Exercise: Leave out the pictures and print precisely the lines from the line with "雑貨 (408, 1969)" to the final line of the entries, both ends included.
= = = =
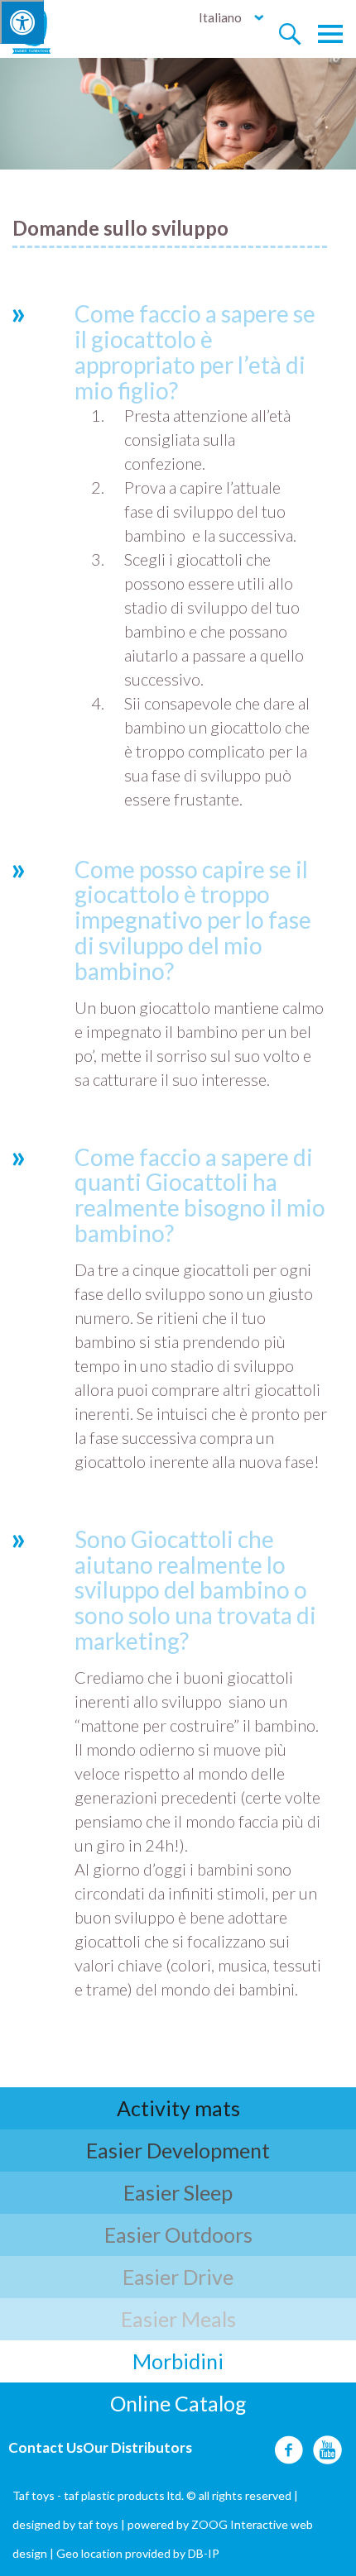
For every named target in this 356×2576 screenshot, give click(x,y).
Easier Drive (178, 2276)
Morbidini (178, 2361)
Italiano (220, 17)
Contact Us (45, 2447)
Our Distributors (137, 2447)
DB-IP (203, 2553)
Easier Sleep (178, 2192)
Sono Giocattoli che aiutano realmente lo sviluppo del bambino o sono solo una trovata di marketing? (195, 1590)
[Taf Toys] (46, 30)
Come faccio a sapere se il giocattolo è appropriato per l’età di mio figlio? (195, 351)
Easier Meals (178, 2318)
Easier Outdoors (178, 2234)
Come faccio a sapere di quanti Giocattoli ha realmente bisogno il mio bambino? (200, 1195)
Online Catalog (178, 2403)
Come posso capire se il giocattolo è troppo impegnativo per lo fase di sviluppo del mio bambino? (193, 920)
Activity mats (178, 2108)
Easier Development (178, 2150)
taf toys (98, 2524)
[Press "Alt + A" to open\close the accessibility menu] (22, 22)
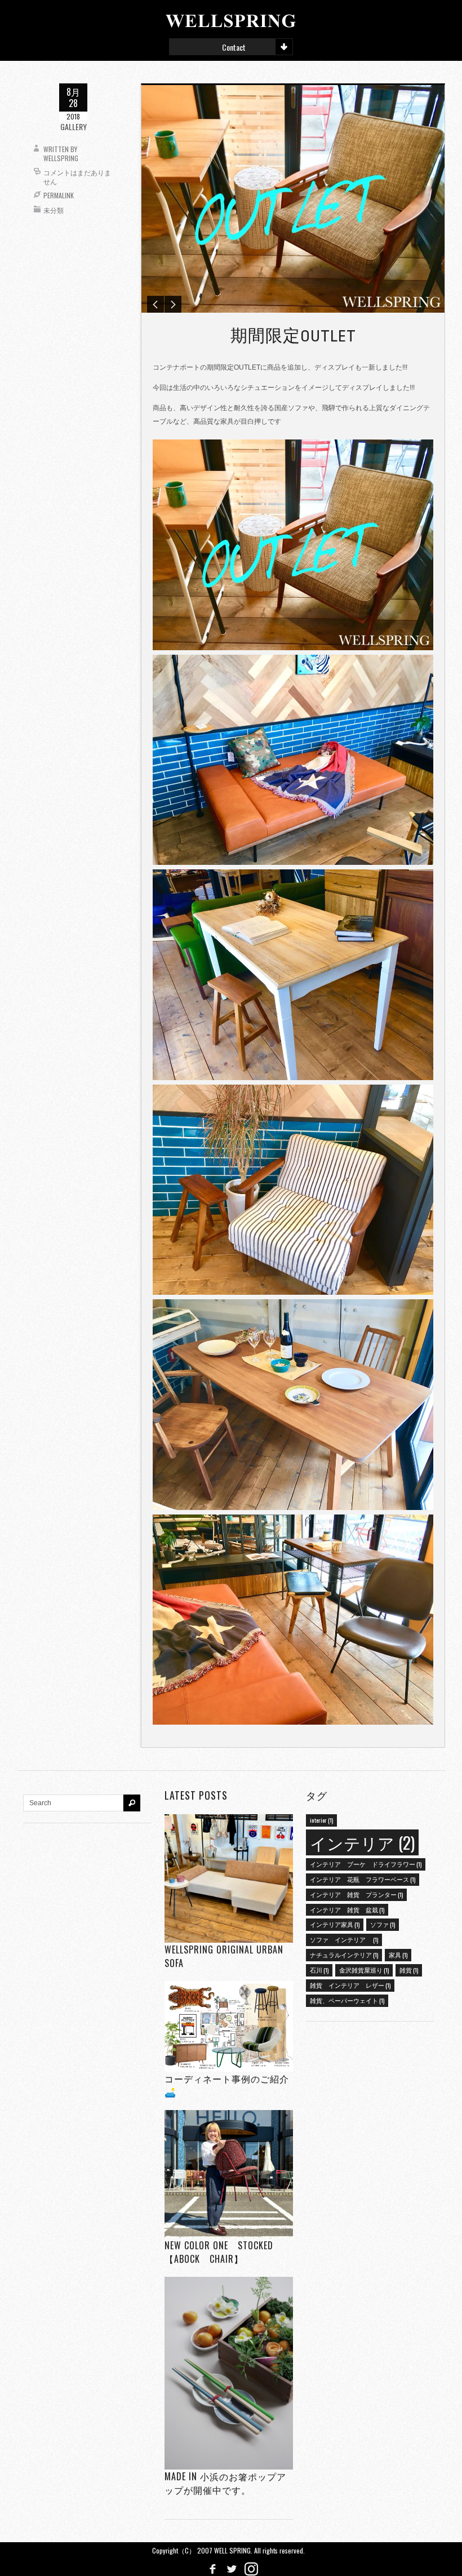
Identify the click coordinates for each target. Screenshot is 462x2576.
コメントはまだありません (77, 176)
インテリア (362, 1842)
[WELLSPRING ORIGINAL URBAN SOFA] (229, 1878)
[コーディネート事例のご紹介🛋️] (229, 2026)
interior (321, 1819)
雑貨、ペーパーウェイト (347, 2000)
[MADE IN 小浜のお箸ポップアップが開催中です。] (229, 2373)
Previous (155, 304)
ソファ (382, 1924)
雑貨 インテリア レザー (350, 1984)
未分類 (53, 210)
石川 (319, 1969)
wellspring (60, 158)
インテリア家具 (334, 1924)
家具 (398, 1954)
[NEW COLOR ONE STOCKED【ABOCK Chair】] (229, 2174)
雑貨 (408, 1969)
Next (173, 304)
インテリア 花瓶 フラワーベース (362, 1879)
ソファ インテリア (344, 1939)
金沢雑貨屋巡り (364, 1969)
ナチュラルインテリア (344, 1954)
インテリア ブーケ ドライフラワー (365, 1863)
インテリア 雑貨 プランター (356, 1894)
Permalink (58, 195)
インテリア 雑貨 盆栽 (347, 1909)
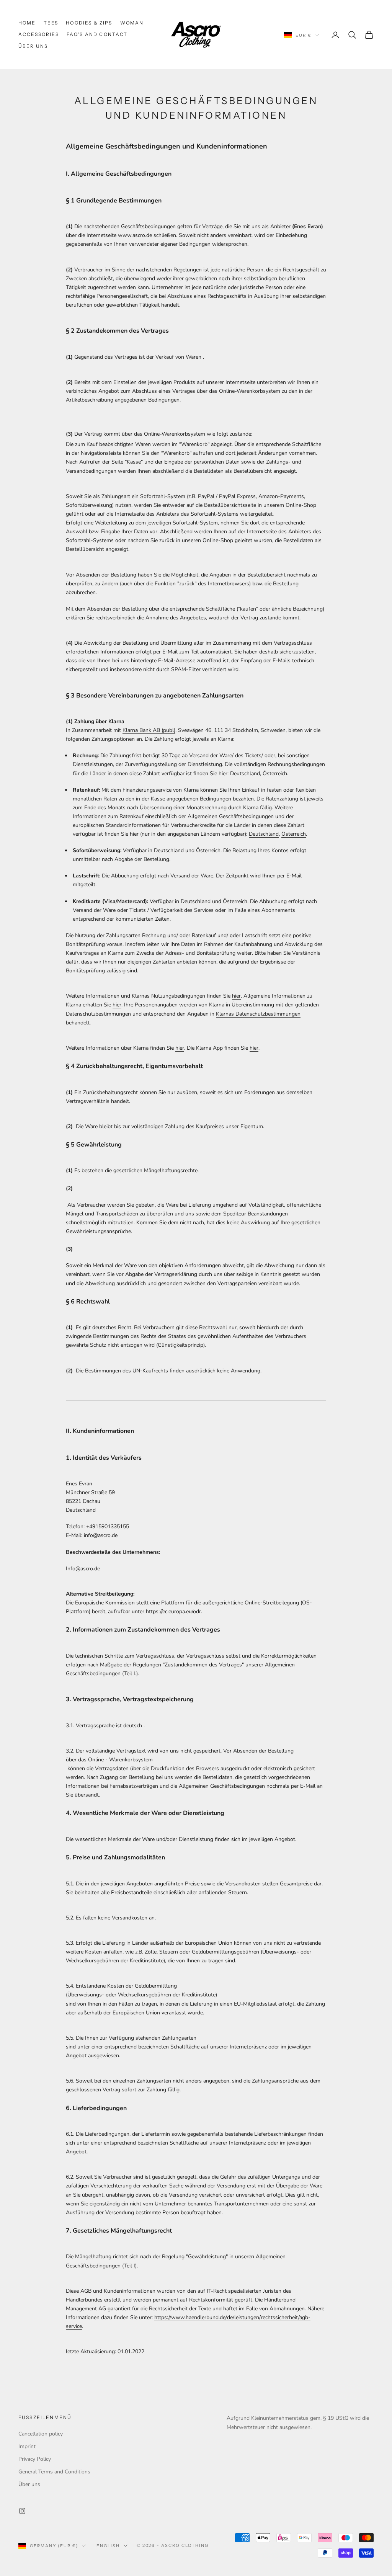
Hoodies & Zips (89, 23)
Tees (51, 23)
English (108, 2545)
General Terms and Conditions (54, 2471)
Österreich (275, 773)
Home (27, 23)
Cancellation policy (40, 2433)
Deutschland (245, 773)
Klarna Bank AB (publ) (148, 730)
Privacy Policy (34, 2459)
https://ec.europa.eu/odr (173, 1611)
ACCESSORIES (38, 34)
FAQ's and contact (97, 34)
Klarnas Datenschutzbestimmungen (258, 1014)
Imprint (27, 2446)
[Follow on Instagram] (22, 2511)
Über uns (33, 46)
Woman (132, 23)
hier (236, 996)
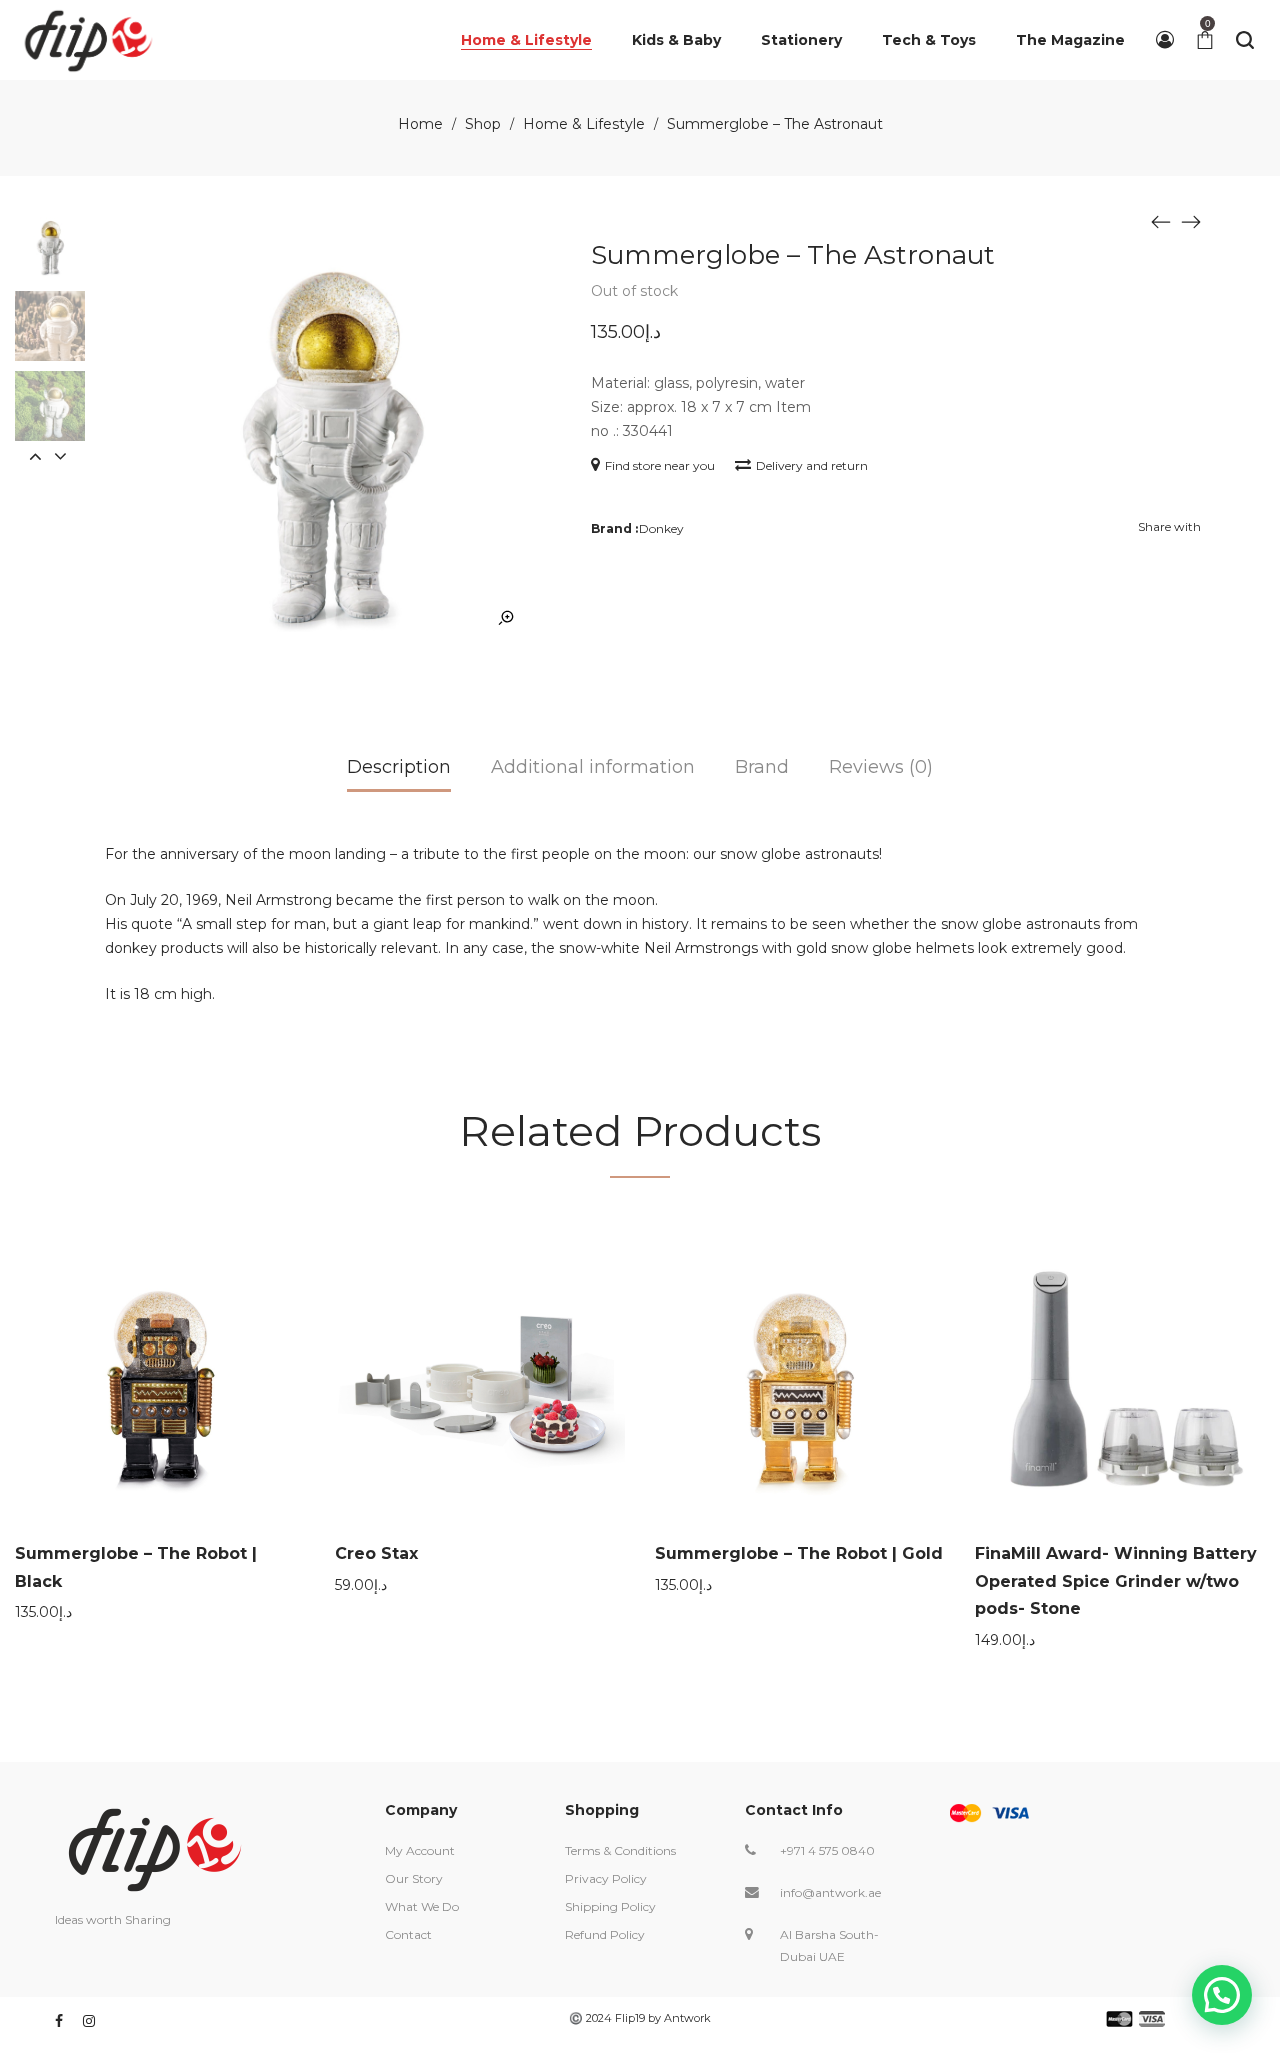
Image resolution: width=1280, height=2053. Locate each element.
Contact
= = = =
Written solution:
雑貨 (408, 1969)
Next (173, 304)
インテリア 花瓶 フラワーベース (362, 1879)
ソファ インテリア (344, 1939)
金沢雑貨屋巡り (364, 1969)
ナチュラルインテリア (344, 1954)
インテリア ブーケ ドライフラワー (365, 1863)
インテリア 雑貨 プランター (356, 1894)
Permalink (58, 195)
インテリア 雑貨 盆栽 (347, 1909)
Hoodies & Zips (89, 23)
Tees (51, 23)
English (108, 2545)
General Terms and Conditions (54, 2471)
Österreich (275, 773)
Home (27, 23)
Cancellation policy (40, 2433)
Deutschland (245, 773)
Klarna Bank AB (publ) (148, 730)
Privacy Policy (34, 2459)
https://ec.europa.eu/odr (173, 1611)
ACCESSORIES (38, 34)
FAQ's and contact (97, 34)
Klarnas Datenschutzbestimmungen (258, 1014)
Imprint (27, 2446)
[Follow on Instagram] (22, 2511)
Über uns (33, 46)
Woman (132, 23)
hier (236, 996)
Image resolution: width=1280, height=2053. Locate each element.
Contact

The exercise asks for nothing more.